According to Harvard Health, spot exercises, such as sit-ups, can tighten abdominal muscles but won’t get at visceral fat.
“Exercise can also help keep fat from coming back,” adds the health body.
The NHS states: “The best way to lose weight if you’re obese is through a combination of diet and exercise, and, in some cases, medicines. See a GP for help and advice.”
Nuffield Health notes that body mass index (BMI), while still useful, has come under increasing scrutiny for not being a full representation of body composition or health.

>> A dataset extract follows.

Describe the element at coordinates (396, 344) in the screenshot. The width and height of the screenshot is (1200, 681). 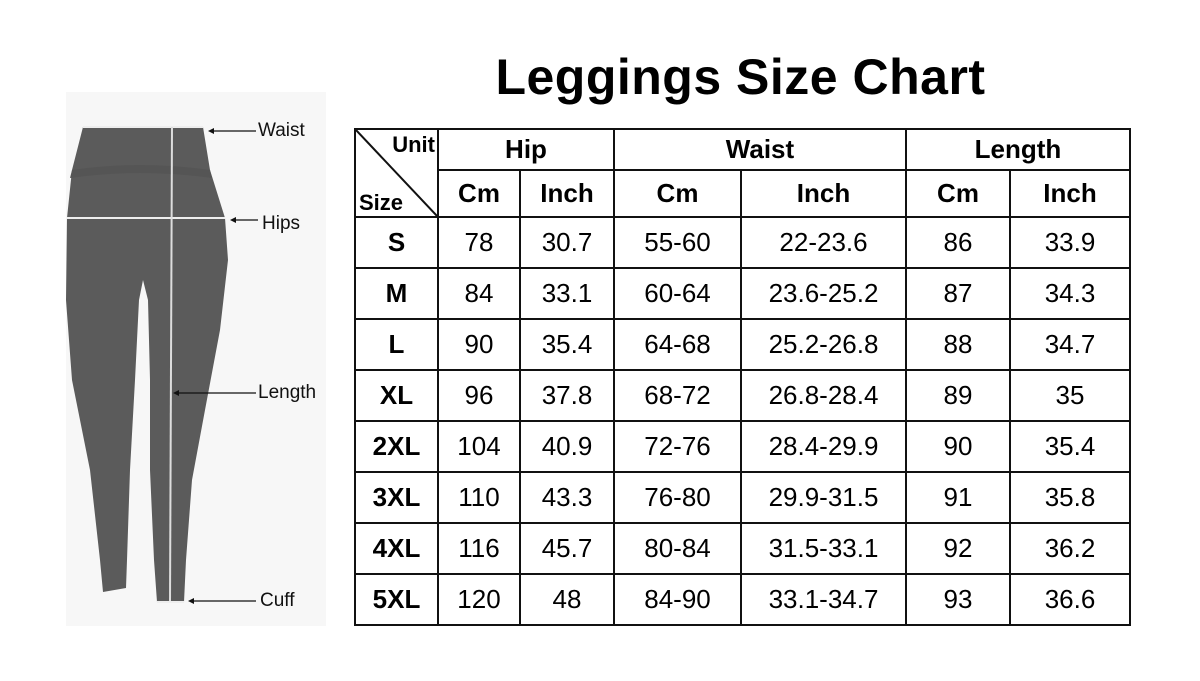
I see `size-cell: L` at that location.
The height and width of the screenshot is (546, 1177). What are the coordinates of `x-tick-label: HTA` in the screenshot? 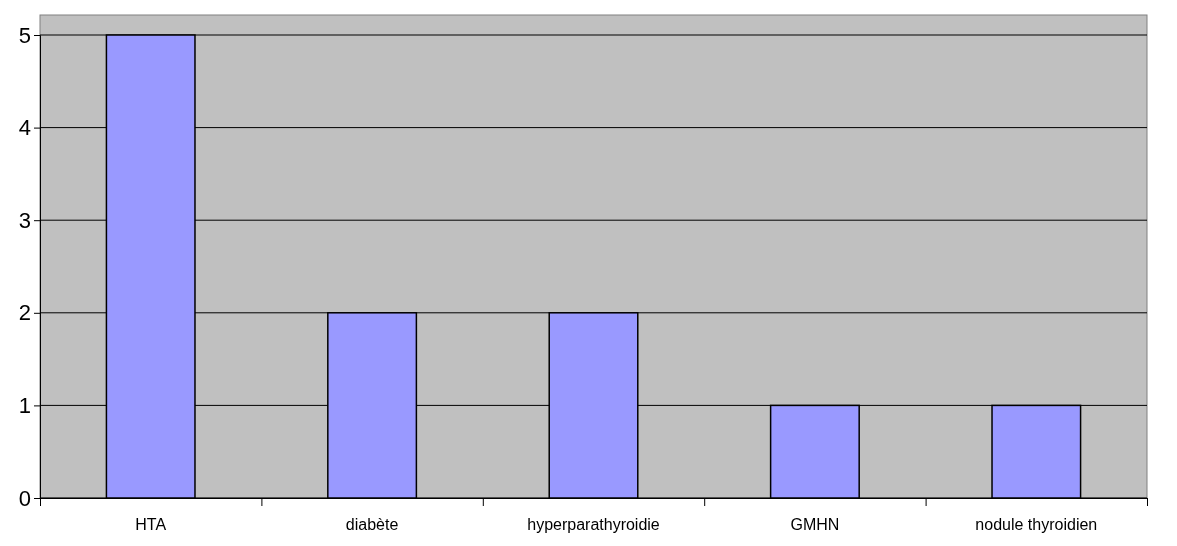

Indeed, the NHS notes: “Your BMI can tell you if you’re carrying too much weight, but it cannot tell if you’re carrying too much fat.”
The Mayo Clinic says: “Research also associates belly fat with an increased risk of premature death — regardless of overall weight.“
In fact, some studies have found that even when women were considered a normal weight based on standard body mass index (BMI) measurements, a large waistline increased the risk of dying of cardiovascular disease.”
It suggests: “Focus on plant-based foods, such as fruits, vegetables and whole grains, and choose lean sources of protein and low-fat dairy products.
“Limit added sugar and saturated fat, which is found in meat and high-fat dairy products, such as cheese and butter.
“Choose moderate amounts of monounsaturated and polyunsaturated fats — found in fish, nuts and certain vegetable oils — instead.”